O registo é da autoria de Yevgeny Khaldei, fotógrafo da Tass durante a Segunda Guerra Mundial, e é na verdade uma reconstituição de um primeiro hastear da bandeira. A 30 de Abril de 1945 iniciara-se uma ofensiva para tomar o antigo edifício-sede do poder alemão, onde as tropas nazis se tinham entrincheirado. O Reichstag encontrava-se encerrado desde 1933, quando foi alvo de fogo posto num incidente atribuído ao comunista holandês Marinus van der Lubbe e utilizado pelo Partido Nazi para perseguir a oposição.
Nesse primeiro dia de batalha, um jovem soldado soviético logrou içar a bandeira vermelha no telhado do edifício. O estandarte foi removido horas depois pelas forças nazis, sem ter sido fotografado. Tomado o Reichstag, a cena foi reconstituída com uma bandeira que Khaldei trouxera da Rússia, inspirado pela também histórico içar do estandarte americano em Iwo Jima, em Fevereiro de 1945, numa imagem registada por Joe Rosenthal. Khaldei tirou 36 fotografias até escolher a imagem que marcaria a tomada de Berlim. Esta seria posteriormente editada, com a inserção de colunas de fumo a elevarem-se por entre as ruínas. Um pormenor caricato: o braço que segura o jovem soldado tinha vários relógios - produto de pilhagem - que foram rasurados no negativo pelo fotógrafo.
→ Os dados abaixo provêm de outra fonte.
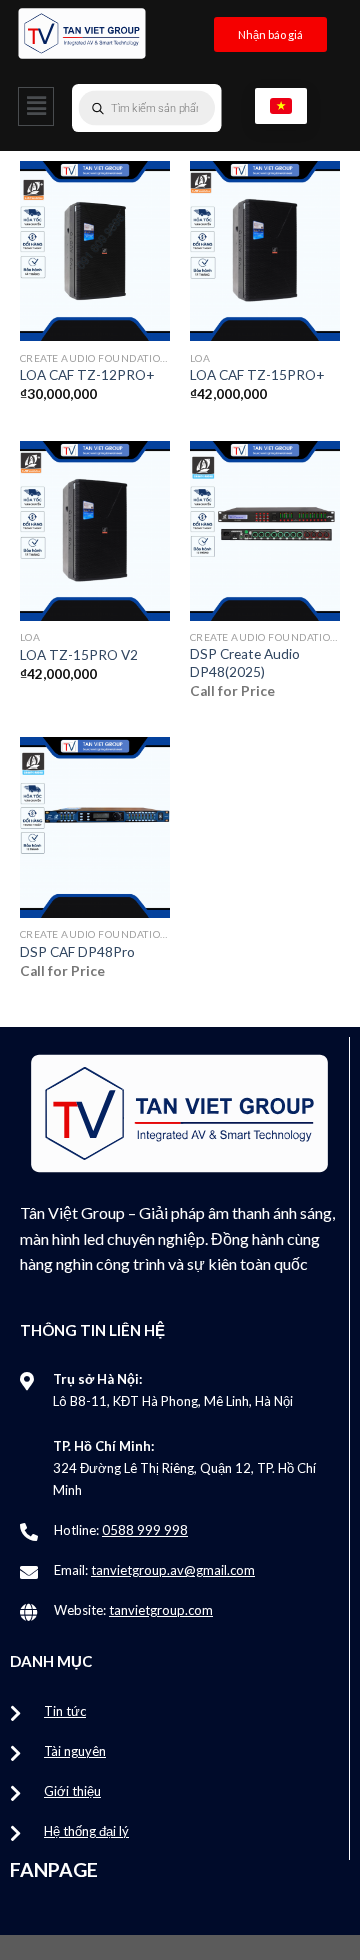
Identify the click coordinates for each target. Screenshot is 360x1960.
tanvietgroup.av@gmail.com (173, 1570)
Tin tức (65, 1711)
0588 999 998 (145, 1530)
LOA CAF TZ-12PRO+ (87, 375)
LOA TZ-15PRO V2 (79, 655)
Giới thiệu (72, 1791)
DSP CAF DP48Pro (77, 952)
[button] (36, 106)
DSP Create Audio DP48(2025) (245, 663)
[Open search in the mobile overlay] (187, 108)
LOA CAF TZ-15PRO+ (257, 375)
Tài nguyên (75, 1751)
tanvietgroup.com (161, 1610)
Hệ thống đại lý (86, 1831)
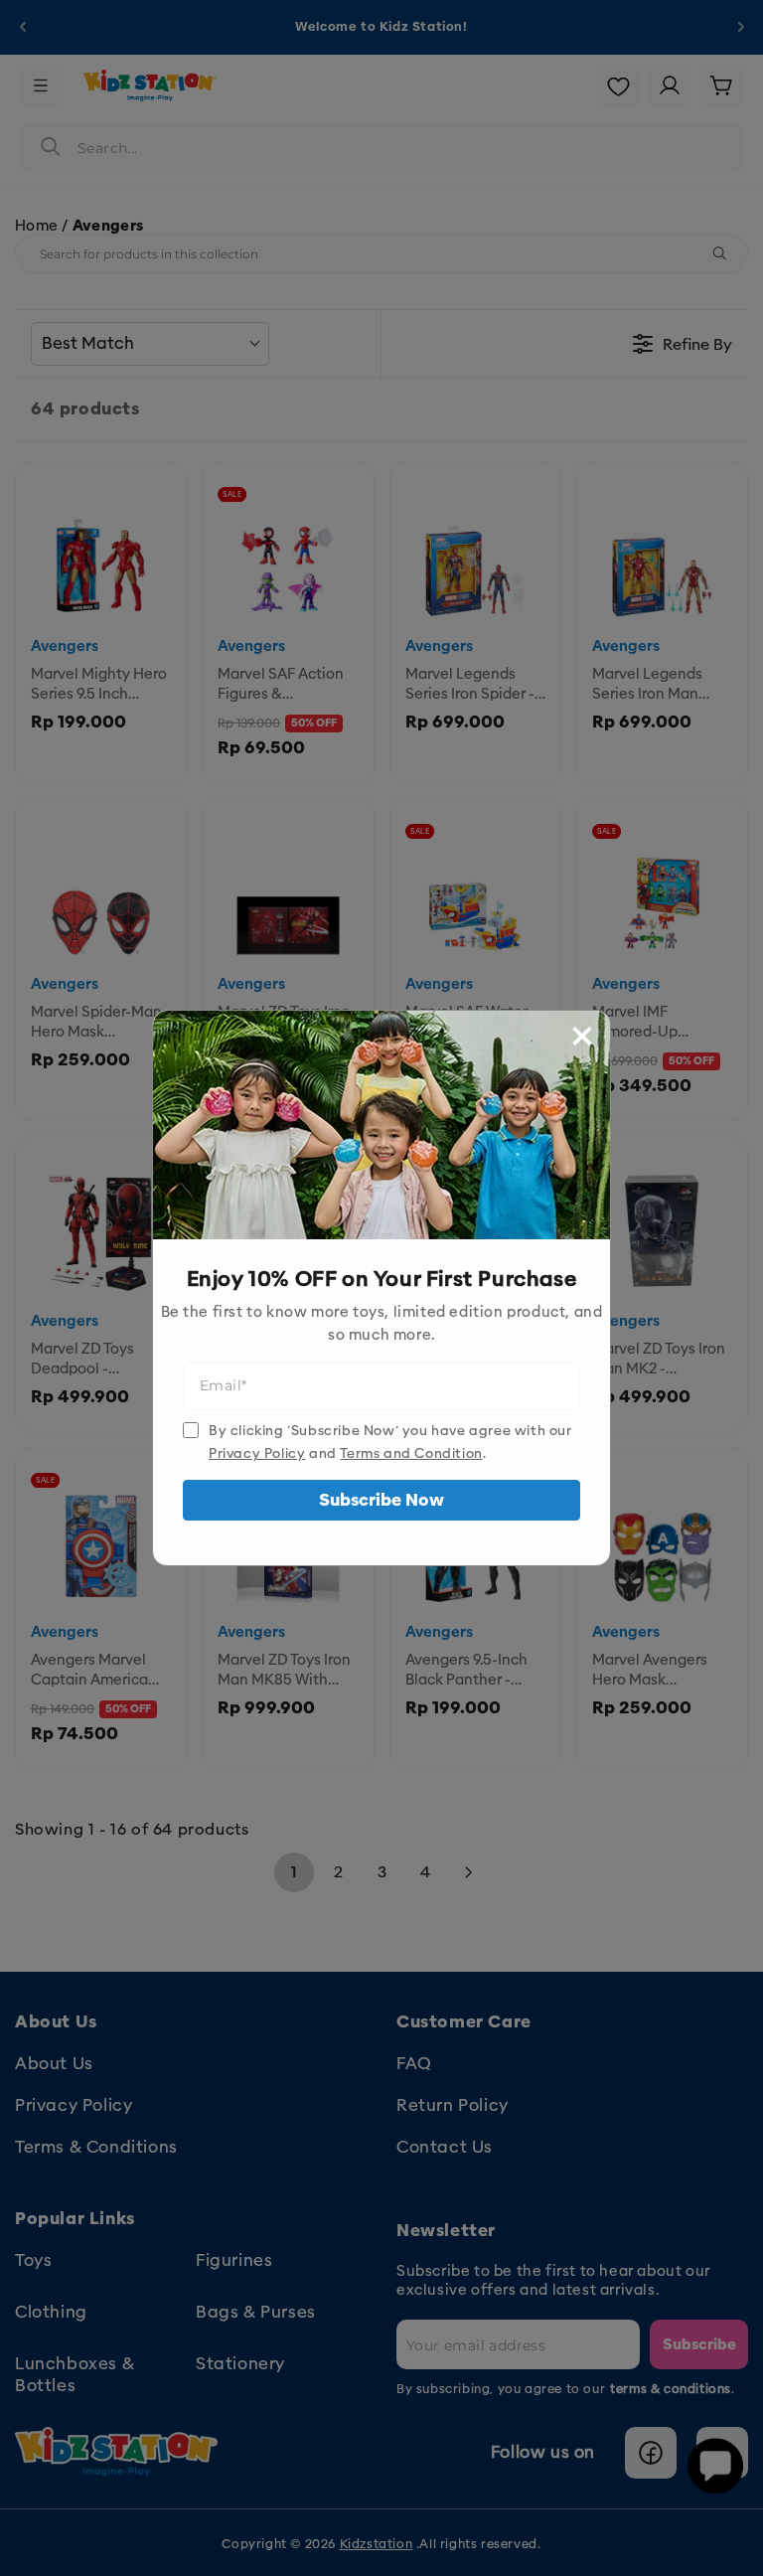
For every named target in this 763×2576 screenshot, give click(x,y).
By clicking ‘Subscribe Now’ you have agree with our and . (390, 1442)
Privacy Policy (257, 1453)
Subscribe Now (381, 1500)
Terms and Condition (411, 1453)
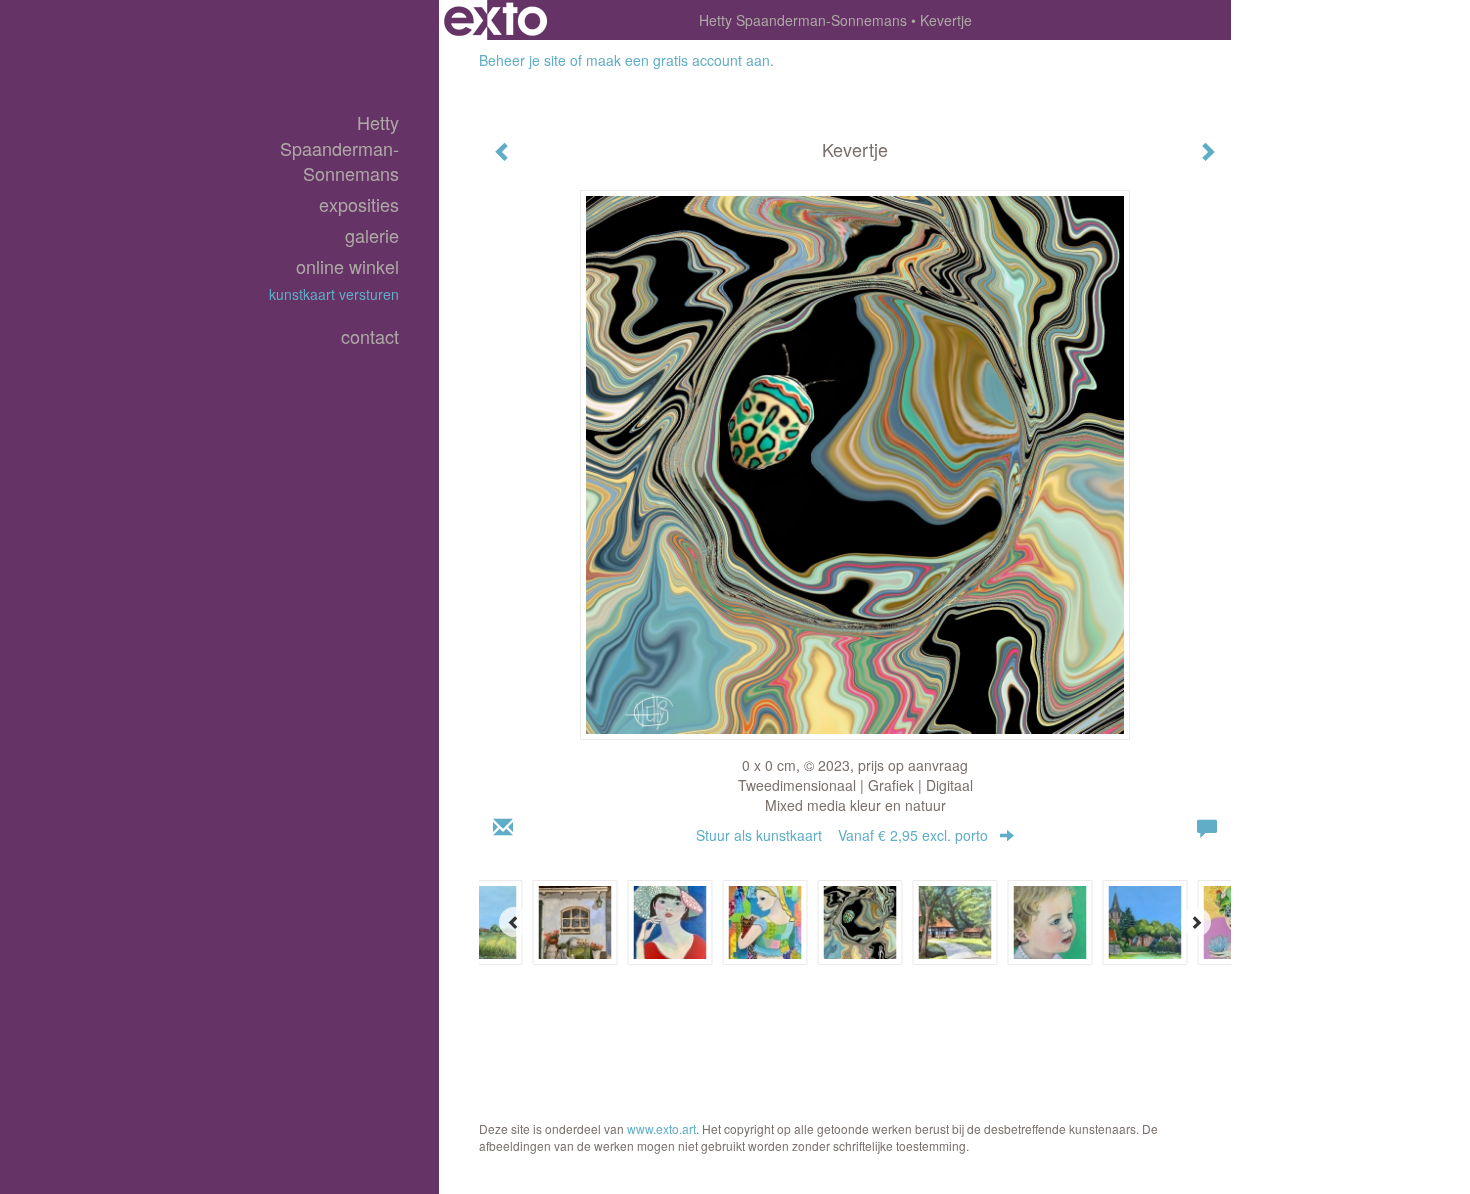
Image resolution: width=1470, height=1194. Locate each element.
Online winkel (347, 266)
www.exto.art (661, 1128)
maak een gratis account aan (678, 60)
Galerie (372, 235)
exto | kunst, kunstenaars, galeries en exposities (495, 20)
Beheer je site (522, 60)
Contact (370, 336)
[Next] (1196, 922)
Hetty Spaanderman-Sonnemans (803, 20)
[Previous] (514, 922)
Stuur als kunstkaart (842, 835)
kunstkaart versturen (334, 294)
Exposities (359, 204)
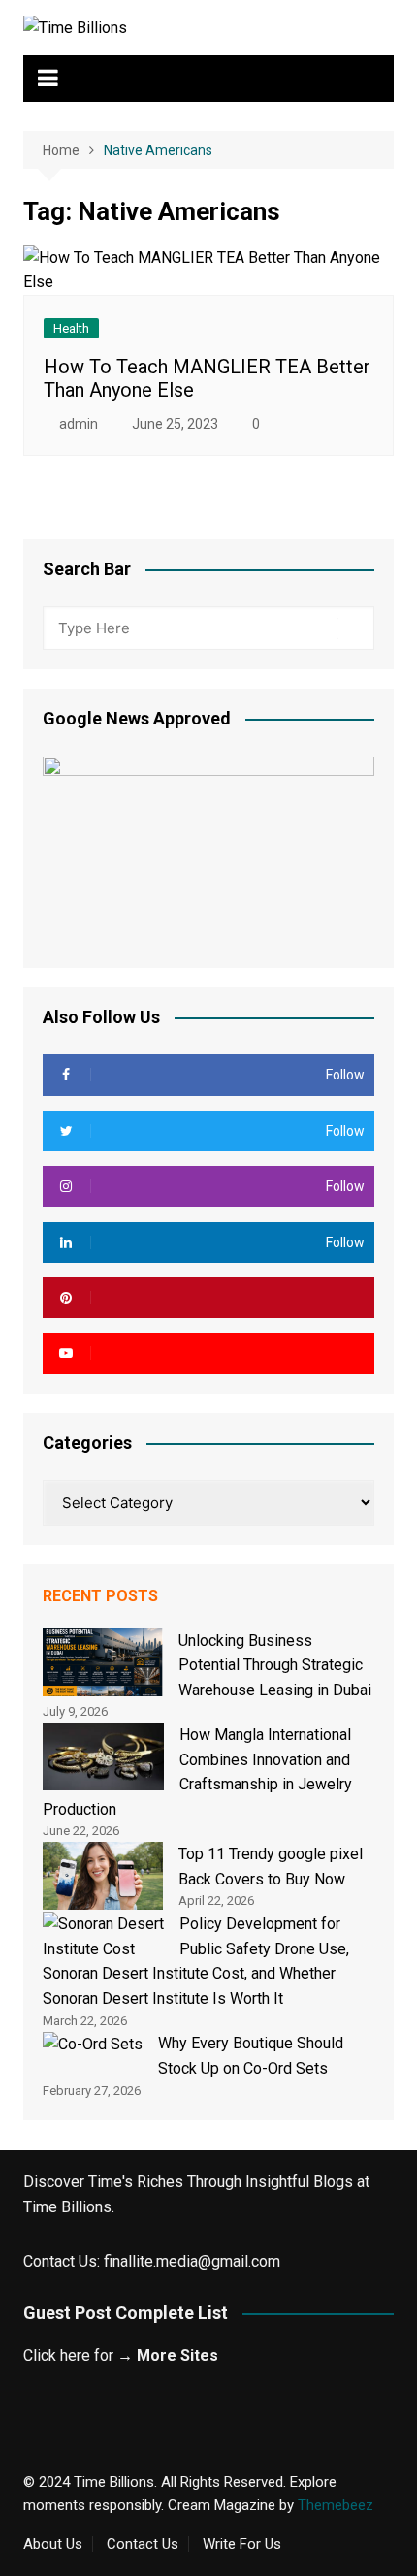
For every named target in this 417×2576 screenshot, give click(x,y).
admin (78, 424)
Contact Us (142, 2544)
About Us (52, 2544)
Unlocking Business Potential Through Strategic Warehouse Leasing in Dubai (274, 1665)
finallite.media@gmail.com (192, 2261)
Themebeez (335, 2505)
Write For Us (242, 2544)
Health (71, 328)
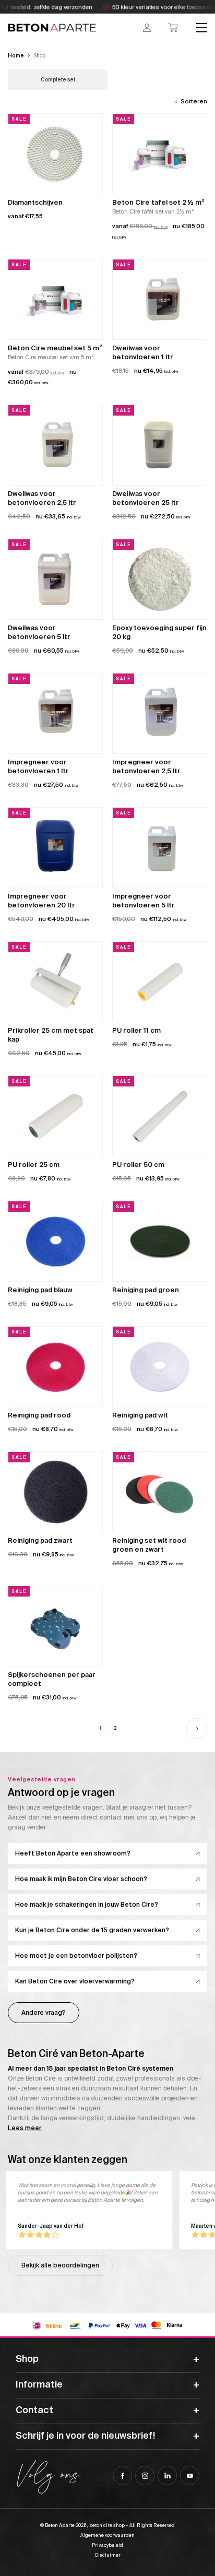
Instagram (144, 2475)
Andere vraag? (43, 2012)
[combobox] (190, 101)
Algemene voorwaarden (107, 2535)
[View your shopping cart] (173, 27)
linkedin (167, 2475)
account (146, 27)
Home (16, 55)
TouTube (189, 2475)
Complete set (58, 79)
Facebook (122, 2475)
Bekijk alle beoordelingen (60, 2265)
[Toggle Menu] (202, 28)
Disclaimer (108, 2555)
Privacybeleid (107, 2545)
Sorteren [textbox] (194, 101)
O 'Robert Capa soviético' justificaria posteriormente a manipulação da imagem com a necessidade da propagada contra o regime nazi. Khaldei, judeu, perdeu o pai e três irmãs às mãos dos alemães, mas também admitiu mais tarde ter sido vítima de discriminação anti-semita na União Soviética. Fotógrafo do Pravda no pós-guerra, acompanhou todos os dirigentes do Kremlin mas viveu sempre num modesto apartamento em Moscovo, onde faleceu em 1997, aos 80 anos. A sua obra foi desde então alvo de inúmeras retrospectivas em capitais ocidentais, e a sua fotografia mais conhecida tornou-se num símbolo não só do comunismo (é, por exemplo, a foto de perfil do deputado do PCP Miguel Tiago no Twitter) como da oposição ao nazismo.
A utilização da fotografia do Reichstag, na terça-feira, pela JSD, motivou por isso comentários satíricos de utilizadores nas redes sociais, que sugeriram que os sociais-democratas estariam a comparar inadvertidamente o Governo de Pedro Passos Coelho e Paulo Portas ao nazismo.
Em comunicado, a JSD explica que "logicamente não quis fazer qualquer alusão ao modelo nacional socialista ou nazi" e que "ao contrário de outras forças partidárias (...) nega qualquer simpatia por um qualquer regime extremista e ditatorial, seja ele nazi, norte-coreano ou outro que tal". A organização reafirma ainda a crítica ao que considera ser o "Governo ilegítimo de esquerda".
"Rejeitamos uma solução de Governo que não nasça nas urnas e na vontade popular", lê-se na missiva da jota.
Sobre a imagem em si, a JSD entende que não retrata a "capitulação nazi", sublinhando o carácter encenado da fotografia de Khaldei.
No seu blogue pessoal, o antigo deputado centrista Michael Seufert também defende o uso da imagem e escreve que "se é um facto que Hitler foi derrotado no momento em que esse exército chegou a Berlim, vindo de Leste, é um reescrever da história chamar-lhe libertação ou celebrar esse dia".
"É que trocar um ditador – por muito horrível que fosse, como foi o caso de Hitler – por outro – e Estaline jogava com Hitler na liga dos crimes contra a humanidade – não é propriamente ficar livre ou ficar melhor. (...) A associação da JSD está bem feita", justifica.
Apesar da polémica, ou por causa desta, a imagem da JSD foi partilhada por mais de 2.000 pessoas cerca de 48 horas após a publicação, recolhendo mais de 4.600 likes e 1.300 comentários.